● **Records from a collection**:
□ □ □ □ □

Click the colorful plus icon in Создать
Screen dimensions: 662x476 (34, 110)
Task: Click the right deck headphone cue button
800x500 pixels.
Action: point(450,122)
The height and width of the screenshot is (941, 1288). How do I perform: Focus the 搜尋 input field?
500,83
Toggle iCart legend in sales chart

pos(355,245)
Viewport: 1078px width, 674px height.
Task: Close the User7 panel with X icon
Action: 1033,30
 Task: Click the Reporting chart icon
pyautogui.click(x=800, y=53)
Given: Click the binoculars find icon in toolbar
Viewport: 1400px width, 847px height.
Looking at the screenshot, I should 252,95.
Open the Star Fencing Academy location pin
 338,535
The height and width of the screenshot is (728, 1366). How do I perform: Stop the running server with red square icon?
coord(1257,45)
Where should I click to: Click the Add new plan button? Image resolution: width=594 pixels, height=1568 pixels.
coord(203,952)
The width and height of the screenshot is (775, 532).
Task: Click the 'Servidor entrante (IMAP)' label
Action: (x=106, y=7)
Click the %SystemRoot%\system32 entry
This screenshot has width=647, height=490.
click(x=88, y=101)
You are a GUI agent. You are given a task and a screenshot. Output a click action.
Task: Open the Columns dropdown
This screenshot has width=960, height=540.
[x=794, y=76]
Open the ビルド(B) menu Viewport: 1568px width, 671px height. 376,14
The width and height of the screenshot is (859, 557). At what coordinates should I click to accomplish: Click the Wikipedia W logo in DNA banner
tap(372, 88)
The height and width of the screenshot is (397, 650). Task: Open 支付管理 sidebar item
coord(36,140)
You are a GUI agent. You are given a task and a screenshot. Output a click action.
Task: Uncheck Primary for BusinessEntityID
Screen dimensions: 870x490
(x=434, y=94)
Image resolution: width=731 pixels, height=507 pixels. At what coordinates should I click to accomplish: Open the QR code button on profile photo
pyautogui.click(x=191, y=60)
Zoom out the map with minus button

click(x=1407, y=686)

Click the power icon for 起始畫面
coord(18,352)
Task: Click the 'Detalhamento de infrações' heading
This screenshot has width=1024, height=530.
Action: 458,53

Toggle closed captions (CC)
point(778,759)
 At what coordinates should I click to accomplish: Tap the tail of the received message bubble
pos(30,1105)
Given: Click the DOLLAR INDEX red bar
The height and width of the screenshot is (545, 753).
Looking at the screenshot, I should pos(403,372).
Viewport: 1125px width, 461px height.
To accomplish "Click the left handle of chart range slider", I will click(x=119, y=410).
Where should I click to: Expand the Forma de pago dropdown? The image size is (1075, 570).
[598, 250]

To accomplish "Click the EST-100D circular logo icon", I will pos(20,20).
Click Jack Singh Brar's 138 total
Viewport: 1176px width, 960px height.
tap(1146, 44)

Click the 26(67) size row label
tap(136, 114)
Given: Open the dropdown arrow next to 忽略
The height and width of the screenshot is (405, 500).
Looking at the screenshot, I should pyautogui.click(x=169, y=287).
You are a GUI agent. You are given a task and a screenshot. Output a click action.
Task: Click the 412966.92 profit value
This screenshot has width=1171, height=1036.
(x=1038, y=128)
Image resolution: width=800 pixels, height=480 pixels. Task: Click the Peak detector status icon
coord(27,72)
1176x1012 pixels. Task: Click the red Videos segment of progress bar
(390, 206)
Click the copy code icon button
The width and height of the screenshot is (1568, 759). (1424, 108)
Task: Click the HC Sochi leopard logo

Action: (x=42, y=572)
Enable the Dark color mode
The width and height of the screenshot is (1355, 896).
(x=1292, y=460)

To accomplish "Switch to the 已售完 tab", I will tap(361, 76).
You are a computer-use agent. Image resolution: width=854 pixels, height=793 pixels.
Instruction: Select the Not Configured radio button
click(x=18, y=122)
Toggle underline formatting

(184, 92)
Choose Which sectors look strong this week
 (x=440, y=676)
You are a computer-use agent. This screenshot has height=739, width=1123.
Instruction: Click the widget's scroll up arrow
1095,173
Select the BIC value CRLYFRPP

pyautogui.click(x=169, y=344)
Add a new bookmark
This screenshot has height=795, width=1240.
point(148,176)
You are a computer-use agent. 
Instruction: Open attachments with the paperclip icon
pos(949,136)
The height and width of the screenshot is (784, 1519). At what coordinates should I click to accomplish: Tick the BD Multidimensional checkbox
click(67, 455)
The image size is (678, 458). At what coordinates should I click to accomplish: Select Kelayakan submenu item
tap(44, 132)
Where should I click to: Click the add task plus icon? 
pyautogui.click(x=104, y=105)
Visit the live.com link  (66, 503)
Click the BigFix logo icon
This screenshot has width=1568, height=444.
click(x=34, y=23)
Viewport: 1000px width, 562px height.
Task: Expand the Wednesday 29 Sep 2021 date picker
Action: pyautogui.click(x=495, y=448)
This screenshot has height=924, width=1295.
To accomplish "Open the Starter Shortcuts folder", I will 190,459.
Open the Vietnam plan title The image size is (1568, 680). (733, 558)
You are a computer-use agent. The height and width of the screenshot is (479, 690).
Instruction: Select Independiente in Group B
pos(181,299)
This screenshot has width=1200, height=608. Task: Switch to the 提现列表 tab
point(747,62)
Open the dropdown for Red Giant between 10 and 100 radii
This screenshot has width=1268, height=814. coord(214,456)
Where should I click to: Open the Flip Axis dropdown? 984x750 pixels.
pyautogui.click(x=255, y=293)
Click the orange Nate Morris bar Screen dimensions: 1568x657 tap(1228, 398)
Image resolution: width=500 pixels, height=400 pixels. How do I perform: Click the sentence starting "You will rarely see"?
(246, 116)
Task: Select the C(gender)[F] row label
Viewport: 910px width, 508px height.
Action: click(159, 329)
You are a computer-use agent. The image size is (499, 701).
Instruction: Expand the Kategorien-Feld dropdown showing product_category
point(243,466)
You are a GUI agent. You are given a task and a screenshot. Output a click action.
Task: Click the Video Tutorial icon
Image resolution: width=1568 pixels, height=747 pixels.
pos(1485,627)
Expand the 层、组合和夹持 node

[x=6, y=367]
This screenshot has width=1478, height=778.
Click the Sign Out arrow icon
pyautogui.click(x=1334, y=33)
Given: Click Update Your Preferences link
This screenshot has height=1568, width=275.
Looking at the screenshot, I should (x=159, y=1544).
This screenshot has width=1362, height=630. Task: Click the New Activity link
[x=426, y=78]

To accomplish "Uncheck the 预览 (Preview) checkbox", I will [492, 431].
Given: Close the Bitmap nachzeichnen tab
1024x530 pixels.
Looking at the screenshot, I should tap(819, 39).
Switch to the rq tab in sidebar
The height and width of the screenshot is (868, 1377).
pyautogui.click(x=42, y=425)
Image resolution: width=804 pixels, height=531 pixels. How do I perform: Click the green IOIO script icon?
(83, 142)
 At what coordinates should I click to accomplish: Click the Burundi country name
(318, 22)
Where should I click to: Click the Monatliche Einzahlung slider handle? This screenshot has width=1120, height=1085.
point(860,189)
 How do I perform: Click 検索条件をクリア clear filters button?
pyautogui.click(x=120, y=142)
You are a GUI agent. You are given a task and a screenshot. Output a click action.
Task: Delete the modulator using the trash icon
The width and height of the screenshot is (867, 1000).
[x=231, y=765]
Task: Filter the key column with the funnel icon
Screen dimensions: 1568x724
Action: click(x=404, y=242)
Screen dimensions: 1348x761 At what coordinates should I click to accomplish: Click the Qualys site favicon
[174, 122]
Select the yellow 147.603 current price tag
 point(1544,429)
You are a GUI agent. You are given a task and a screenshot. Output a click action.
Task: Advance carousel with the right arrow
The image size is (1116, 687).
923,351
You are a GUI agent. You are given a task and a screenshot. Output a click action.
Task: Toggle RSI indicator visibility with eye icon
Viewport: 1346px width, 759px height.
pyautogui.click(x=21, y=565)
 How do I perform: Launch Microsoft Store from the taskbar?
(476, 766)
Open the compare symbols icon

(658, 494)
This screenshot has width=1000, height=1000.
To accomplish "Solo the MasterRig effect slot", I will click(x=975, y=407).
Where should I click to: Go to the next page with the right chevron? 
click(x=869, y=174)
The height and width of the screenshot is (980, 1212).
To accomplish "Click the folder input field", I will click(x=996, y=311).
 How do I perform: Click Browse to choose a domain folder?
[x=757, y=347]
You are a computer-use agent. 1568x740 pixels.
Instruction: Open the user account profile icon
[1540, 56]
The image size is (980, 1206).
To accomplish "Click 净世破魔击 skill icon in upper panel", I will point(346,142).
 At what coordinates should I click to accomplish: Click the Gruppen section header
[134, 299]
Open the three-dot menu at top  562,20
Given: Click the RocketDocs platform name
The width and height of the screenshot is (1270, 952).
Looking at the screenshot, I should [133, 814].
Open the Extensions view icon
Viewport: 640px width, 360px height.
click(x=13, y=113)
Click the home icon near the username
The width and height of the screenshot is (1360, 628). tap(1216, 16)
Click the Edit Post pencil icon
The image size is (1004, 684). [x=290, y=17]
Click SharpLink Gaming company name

□ □ □ □ □

● **AIM OF THE TASK**:
Your answer should be one number: the count of lines in the data above that include the word "Uncheck".

● **SOLUTION TO THIS PROBLEM**:
2